En este oficio, he sido testigo del poder transformador de la voz. Cada personaje que he interpretado, cada marca que he identificado, ha sido un lienzo en blanco sobre el cual he tenido el privilegio de imprimir emociones, matices y vida. La voz, ese instrumento intangible que todos poseemos, es capaz de derretir muros, de tocar almas y dejar una huella indeleble en aquellos que la escuchan.

A medida que las manecillas del reloj avanzan, comprendo que la autenticidad es la esencia misma de una voz cautivadora. Cuando nos atrevemos a desnudar nuestra alma a través de las palabras, cuando permitimos que nuestra vulnerabilidad se filtre en cada sílaba, es entonces cuando nuestra voz adquiere un poder magnético, capaz de estremecer hasta la última fibra del ser.

En este viaje introspectivo, he descubierto que la voz no es meramente un sonido que emana de nuestras cuerdas vocales; es una extensión de nuestro espíritu, un eco de nuestros anhelos más profundos. Cada inflexión, cada pausa, cada susurro, es una pincelada en el lienzo de la comunicación humana.

 

Mientras la noche se posa sobre la ciudad y las sombras se alargan en mi estudio, siento una profunda gratitud por cada humano que ha resonado con mi voz a lo largo de estos 30 años. Directores visionarios, colegas apasionados, clientes audaces y sobre todo, el público, la audiencia, esos oídos anónimos que han acogido mis palabras y las han hecho suyas.

En el Día Mundial de la Voz, me sumerjo en la reflexión de cómo nuestra voz es una piedra preciosa que debemos valorar, nutrir pero también exhibir cuando interactuamos con alguien.

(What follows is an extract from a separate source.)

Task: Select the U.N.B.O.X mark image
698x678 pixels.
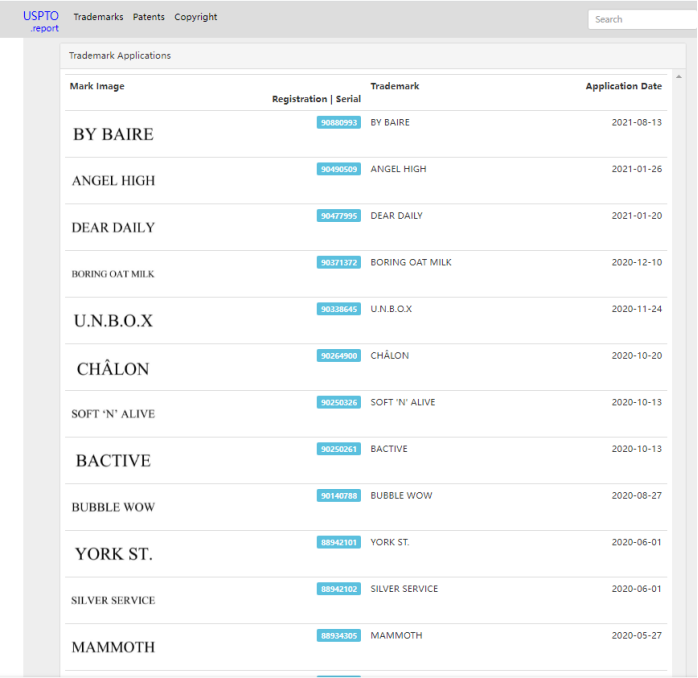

No se trata sólo de una herramienta para ganarnos la vida, sino de un medio para dejar nuestra huella en el mundo, para transmitir nuestra esencia más pura y para conectarnos con los demás en un nivel profundamente humano.

Mientras la luz de la lámpara titila y la noche susurra sus secretos, me comprometo a seguir explorando los infinitos matices de mi voz, a desafiar mis límites y a ser un vehículo de emociones auténticas. Porque en cada palabra que pronuncio, en cada personaje al que doy vida, hay un fragmento de mi alma que anhela ser escuchado.

Vero López Treviño.

P.D. Me encantas, voz mía. y me encanta más sentirlo y escribirlo.